Segment Start: Dataset records

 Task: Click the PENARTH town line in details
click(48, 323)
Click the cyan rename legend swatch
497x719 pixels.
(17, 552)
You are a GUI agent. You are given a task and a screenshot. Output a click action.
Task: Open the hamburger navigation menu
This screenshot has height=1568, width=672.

Segment End: Dataset records
Segment Start: Dataset records

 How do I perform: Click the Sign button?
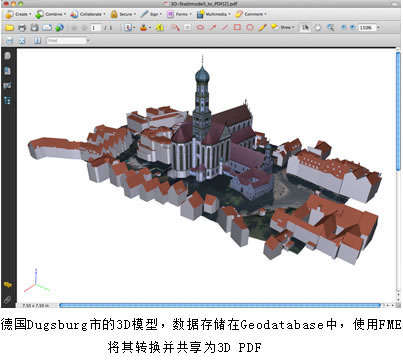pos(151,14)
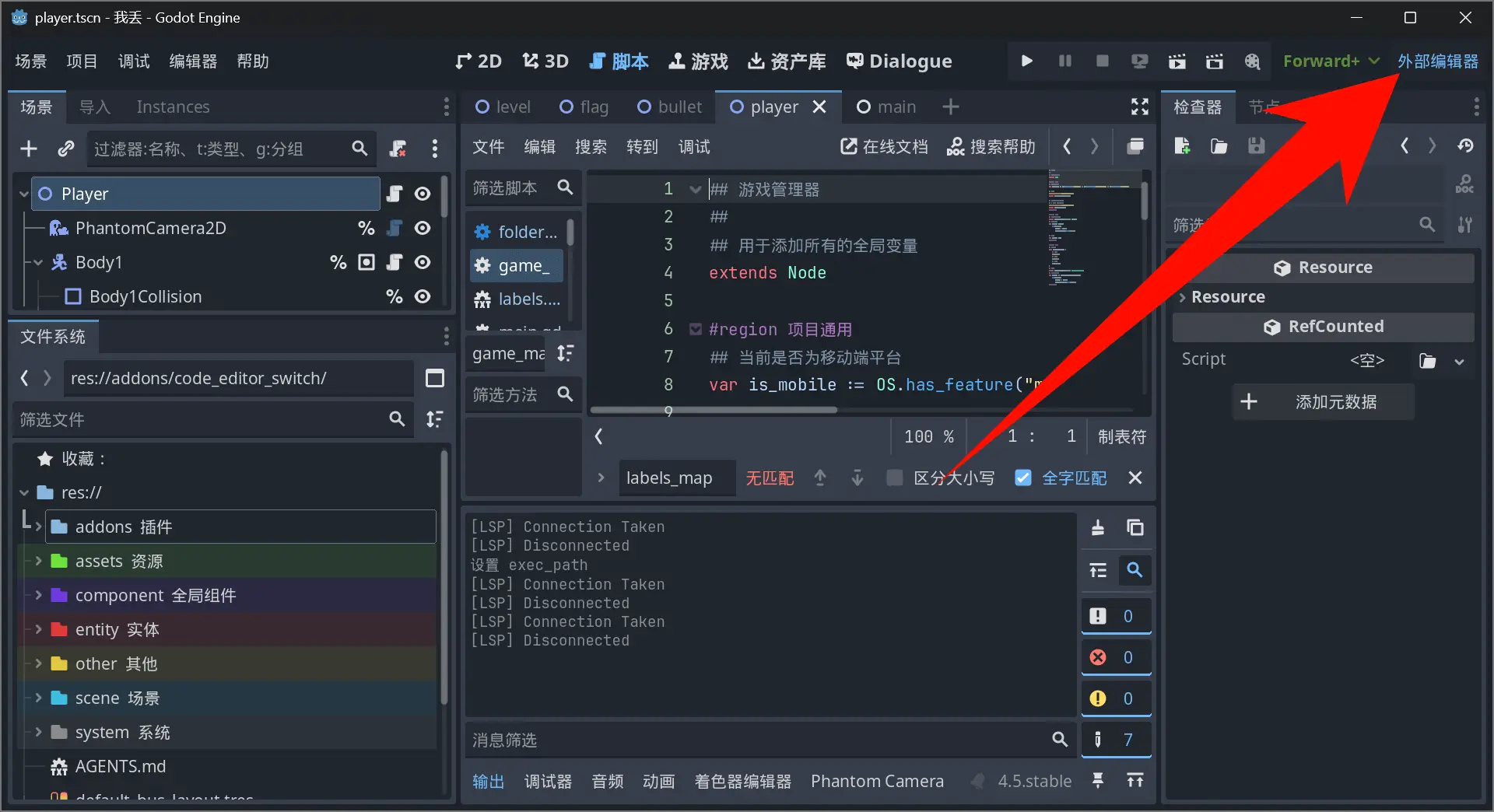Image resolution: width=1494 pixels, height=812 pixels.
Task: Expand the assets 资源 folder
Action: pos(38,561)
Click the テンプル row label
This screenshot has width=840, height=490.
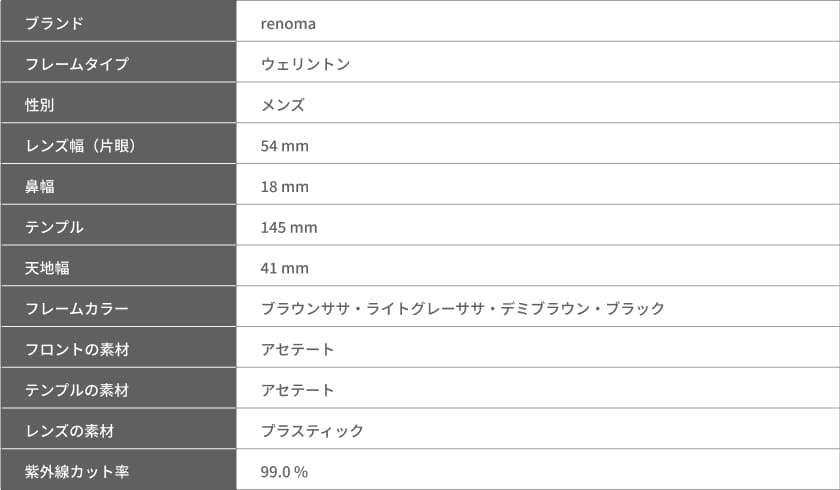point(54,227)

Segment End: Dataset records
Segment Start: Dataset records

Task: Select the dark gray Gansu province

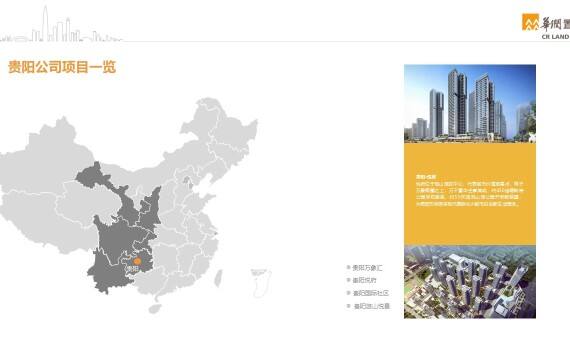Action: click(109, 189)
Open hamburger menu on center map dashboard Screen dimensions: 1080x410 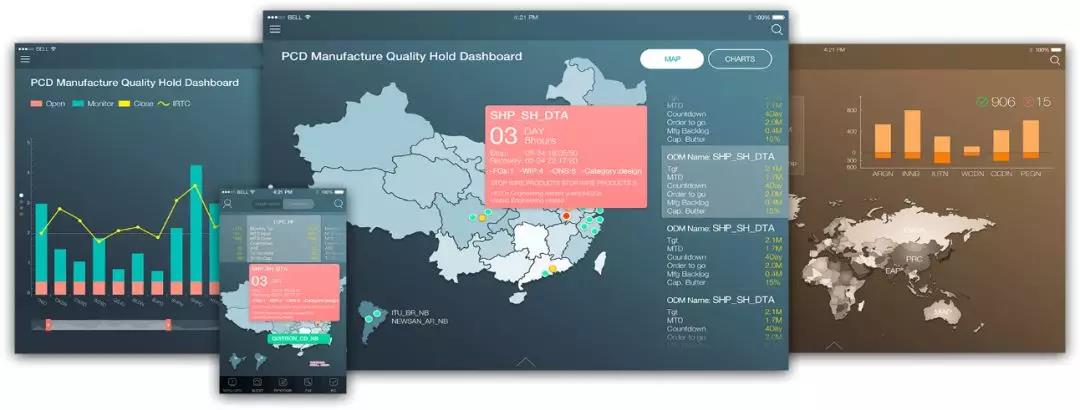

Segment End: Dataset records

▶ _Action item_: Print again the lines of the entries above that fall between the line holding "Task: Open the hamburger navigation menu" and the line holding "This screenshot has height=1568, width=672.", inclusive, exactly as they stand.

▶ _Solution for this problem_:
Task: Open the hamburger navigation menu
This screenshot has height=1568, width=672.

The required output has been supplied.